> WORK TO BE COMPLETED:
Leave out the pictures and repeat exactly the lines from the one containing "Instruction: Open Security policies settings" through the end of the records.

> EXTRACTED MATERIAL:
--- START ---

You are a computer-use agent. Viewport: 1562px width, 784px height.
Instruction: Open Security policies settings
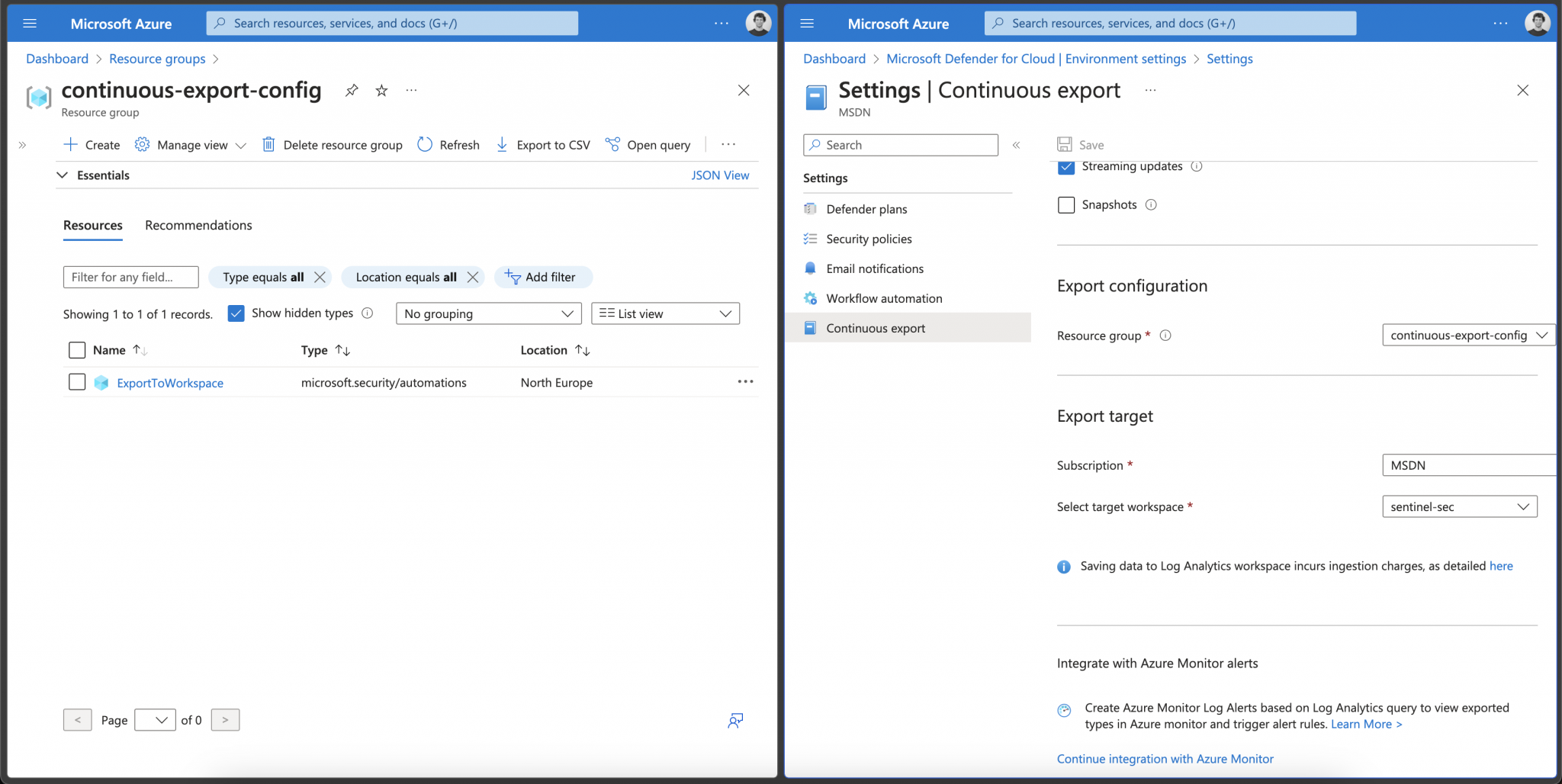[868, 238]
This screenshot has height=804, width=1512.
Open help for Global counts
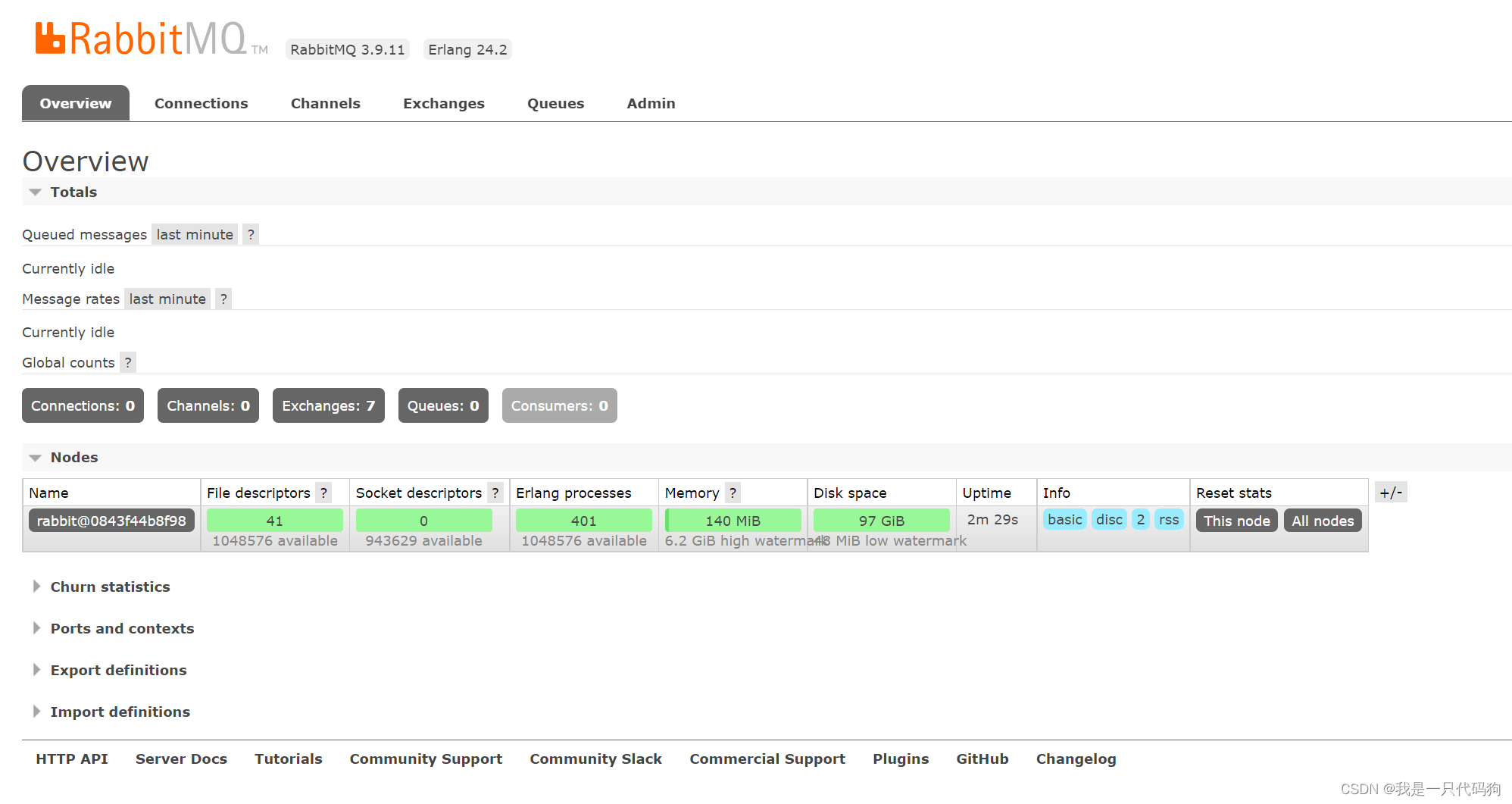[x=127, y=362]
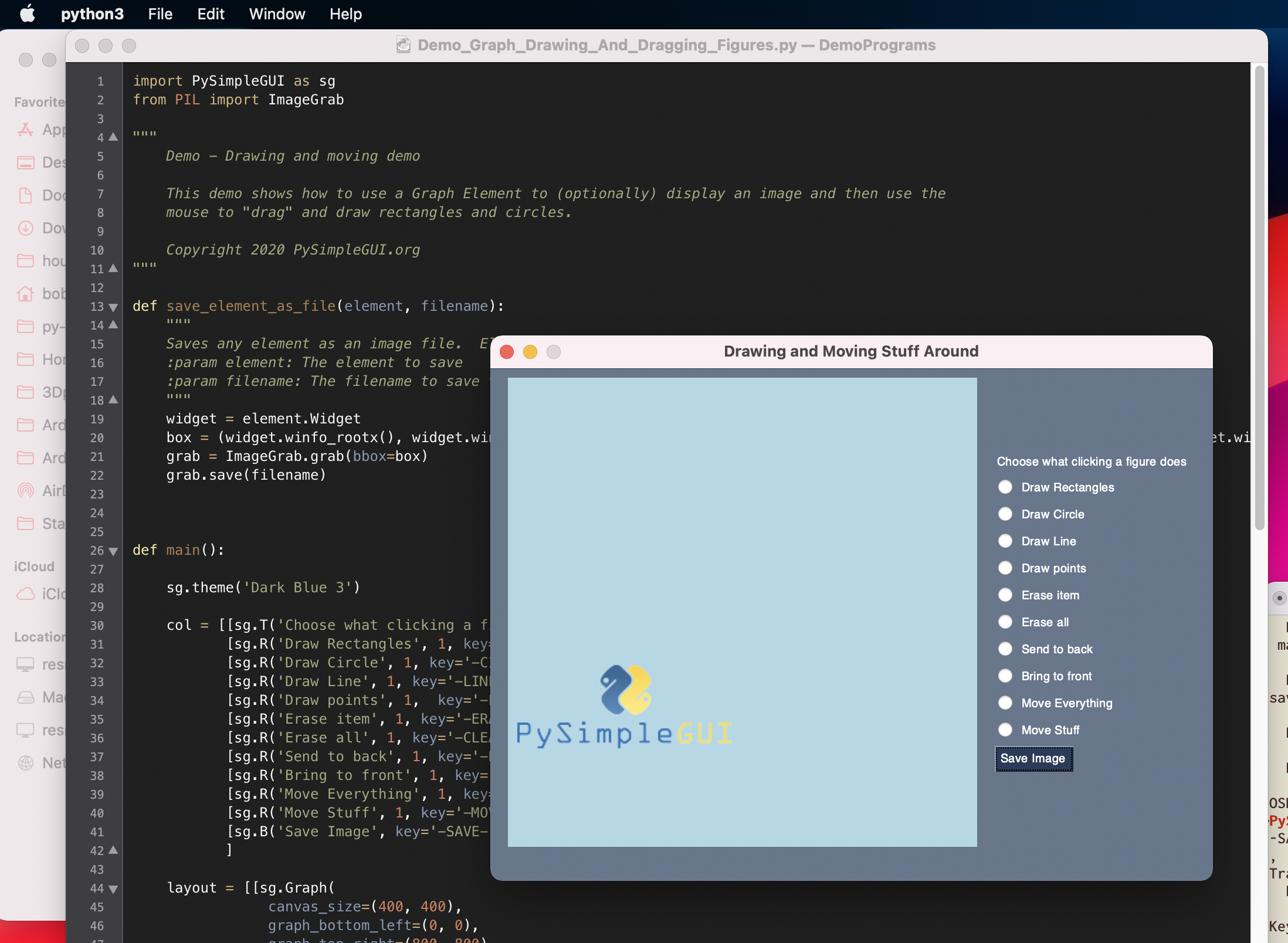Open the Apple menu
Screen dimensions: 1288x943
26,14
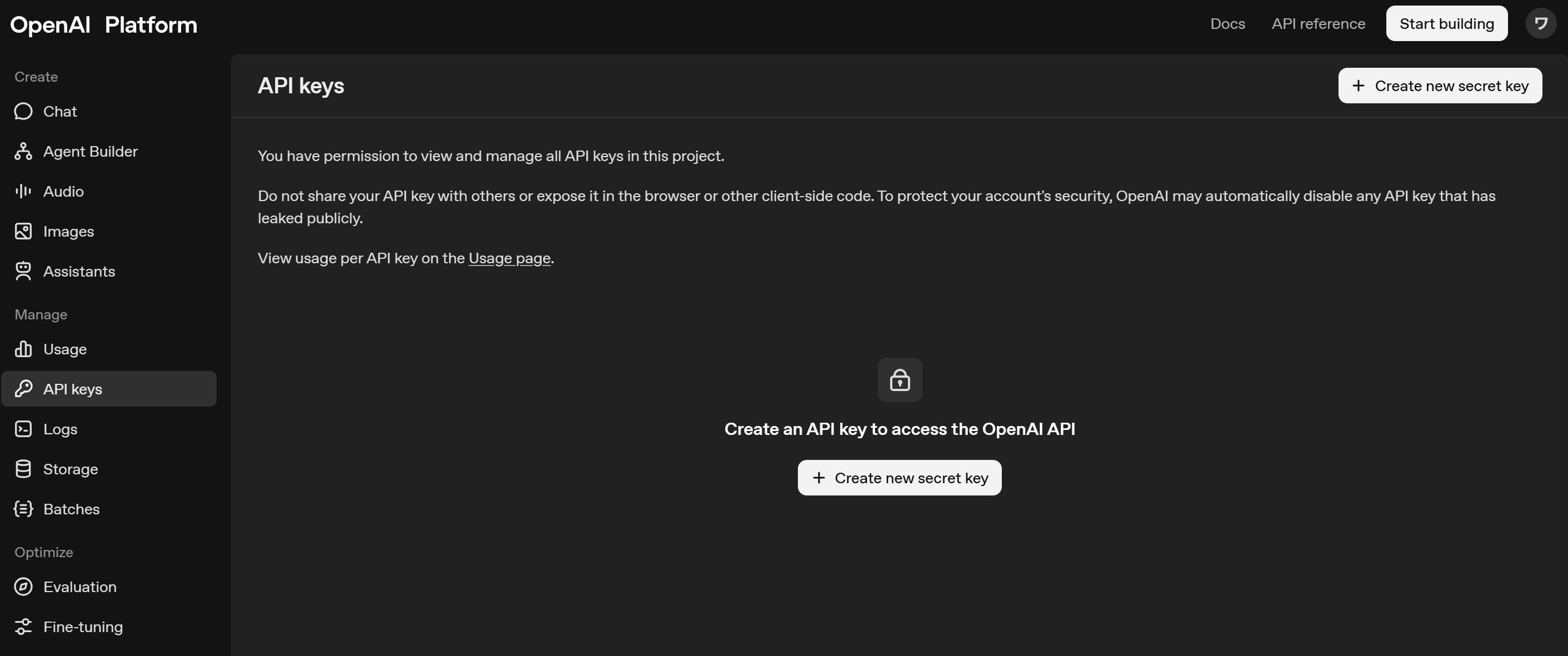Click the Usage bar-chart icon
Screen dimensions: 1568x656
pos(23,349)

--- END ---

> WRITTEN RESPONSE:
Instruction: Open Security policies settings
[868, 238]
This screenshot has height=804, width=1512.
Open help for Global counts
[x=127, y=362]
Open the Apple menu
Screen dimensions: 1288x943
26,14
Click the Usage bar-chart icon
Screen dimensions: 1568x656
pos(23,349)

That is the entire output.